Bluntness

I've also been told I have little tact, so if this offends you simply ride on.

Wednesday, August 17, 2016

A little night music with Florence

Normally, August in central Pennsylvania means hot, dry weather, the grass long since turned brown for lack of rain, which is why I always take a week's vacation - but not this year.  Humidity reigns.  This August seems to be our rainy season, torrential afternoon downpours are now part of our daily routine, and I'm not talking about a short-lived, 10 minute storm, the rains easily drench us for 30 to 40 minutes.  Nothing every really dries.  The insect population is thriving, let me be more precise, the blood sucking insect population swarms around you the second you step outside.  I had planned to finish up on the veranda... well, that might not happen.
Anyway, I went to see "Florence Foster Jenkins" last evening.  It was very good.  How good?  Can you say "nominations?"  Plural.  Many.  Lot's of them.  Streep's Madam Florence is endearing.  Even though she has the musicality of a rock you understand her sincerity, she loves music.  A scene where she and Simon Helberg play the Prelude in E Minor is magic.  And speaking of Helberg, he's amazing.  Watching him play piano while Florence sings is the definition of comedy, it's almost like watching slapstick without the slap.  Then there is Hugh Grant.  I've never been a fan.  He's always seemed to play fluffy, pretty boy parts, even as he's aged, however, this might be the one role which defines him as an 'actor.'  He is perfect as St. Clair, an over-the-hill Shakespearean actor who seems to have discovered late in life that he has a soul.

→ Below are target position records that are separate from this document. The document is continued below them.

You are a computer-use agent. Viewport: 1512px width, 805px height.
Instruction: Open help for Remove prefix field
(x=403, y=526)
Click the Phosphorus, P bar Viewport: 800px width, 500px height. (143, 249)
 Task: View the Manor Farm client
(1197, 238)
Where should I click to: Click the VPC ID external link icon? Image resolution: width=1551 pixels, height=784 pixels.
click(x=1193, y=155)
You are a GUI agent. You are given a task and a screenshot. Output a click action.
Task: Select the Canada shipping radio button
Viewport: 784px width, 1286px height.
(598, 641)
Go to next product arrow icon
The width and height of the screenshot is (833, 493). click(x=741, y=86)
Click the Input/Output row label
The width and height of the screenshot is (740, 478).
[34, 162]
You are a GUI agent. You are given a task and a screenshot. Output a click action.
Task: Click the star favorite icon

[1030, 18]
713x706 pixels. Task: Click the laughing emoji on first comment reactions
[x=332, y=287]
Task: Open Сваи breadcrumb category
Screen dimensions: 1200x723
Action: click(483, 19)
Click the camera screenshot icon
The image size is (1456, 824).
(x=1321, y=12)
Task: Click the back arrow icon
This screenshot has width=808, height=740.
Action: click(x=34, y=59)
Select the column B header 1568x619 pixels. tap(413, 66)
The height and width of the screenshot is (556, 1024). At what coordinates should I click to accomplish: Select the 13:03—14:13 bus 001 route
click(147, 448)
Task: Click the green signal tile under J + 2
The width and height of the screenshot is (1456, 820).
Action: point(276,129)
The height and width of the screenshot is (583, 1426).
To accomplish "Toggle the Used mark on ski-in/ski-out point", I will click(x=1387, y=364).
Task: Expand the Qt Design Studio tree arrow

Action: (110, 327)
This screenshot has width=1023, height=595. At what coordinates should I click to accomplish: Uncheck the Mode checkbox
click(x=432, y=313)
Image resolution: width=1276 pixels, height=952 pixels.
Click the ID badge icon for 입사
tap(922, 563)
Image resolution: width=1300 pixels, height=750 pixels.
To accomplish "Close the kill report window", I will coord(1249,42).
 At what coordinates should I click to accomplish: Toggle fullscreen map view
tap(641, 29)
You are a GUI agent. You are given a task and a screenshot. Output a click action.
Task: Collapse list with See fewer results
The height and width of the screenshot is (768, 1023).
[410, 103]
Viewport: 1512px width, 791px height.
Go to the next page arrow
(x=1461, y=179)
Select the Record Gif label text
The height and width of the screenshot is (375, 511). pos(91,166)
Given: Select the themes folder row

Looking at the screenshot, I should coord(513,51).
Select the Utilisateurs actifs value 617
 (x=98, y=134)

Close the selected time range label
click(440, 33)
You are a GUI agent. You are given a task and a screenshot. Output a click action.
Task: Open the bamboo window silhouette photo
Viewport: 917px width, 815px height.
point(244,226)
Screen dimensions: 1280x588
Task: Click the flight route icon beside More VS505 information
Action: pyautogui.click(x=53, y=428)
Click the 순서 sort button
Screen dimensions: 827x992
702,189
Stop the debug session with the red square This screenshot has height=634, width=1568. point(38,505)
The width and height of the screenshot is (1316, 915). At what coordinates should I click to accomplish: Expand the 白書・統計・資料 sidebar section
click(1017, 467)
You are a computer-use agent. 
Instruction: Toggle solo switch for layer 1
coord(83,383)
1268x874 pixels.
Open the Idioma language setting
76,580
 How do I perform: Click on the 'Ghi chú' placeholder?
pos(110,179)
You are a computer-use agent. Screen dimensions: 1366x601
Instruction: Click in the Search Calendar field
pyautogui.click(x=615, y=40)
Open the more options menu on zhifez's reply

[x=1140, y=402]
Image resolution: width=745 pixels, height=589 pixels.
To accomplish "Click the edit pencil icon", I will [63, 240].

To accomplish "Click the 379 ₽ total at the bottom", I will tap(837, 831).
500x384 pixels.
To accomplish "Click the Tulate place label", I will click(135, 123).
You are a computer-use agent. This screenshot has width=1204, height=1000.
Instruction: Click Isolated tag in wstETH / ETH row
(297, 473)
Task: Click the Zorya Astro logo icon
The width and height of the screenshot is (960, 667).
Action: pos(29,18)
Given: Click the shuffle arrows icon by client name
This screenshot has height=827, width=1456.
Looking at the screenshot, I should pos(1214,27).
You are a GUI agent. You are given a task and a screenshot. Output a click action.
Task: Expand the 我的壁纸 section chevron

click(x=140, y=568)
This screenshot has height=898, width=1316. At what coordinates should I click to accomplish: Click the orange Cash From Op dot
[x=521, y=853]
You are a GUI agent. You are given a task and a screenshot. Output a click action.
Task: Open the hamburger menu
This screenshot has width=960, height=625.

And in case you're wondering, and haven't seen the movie, listening to Florence Foster Jenkins sing is excruciating; if you weren't laughing so hard you'd be in unbearable pain, and it's not because she's just a little off pitch, or that she's taken a meat cleaver to her phrasing.  Her vocalizations are a Christmas present to those millions of tone deaf people who are oblivious to the fact that they can't sing, and in her reckless abandon those artless notes become... well, art, as she proves that music is in the ear of the beholder.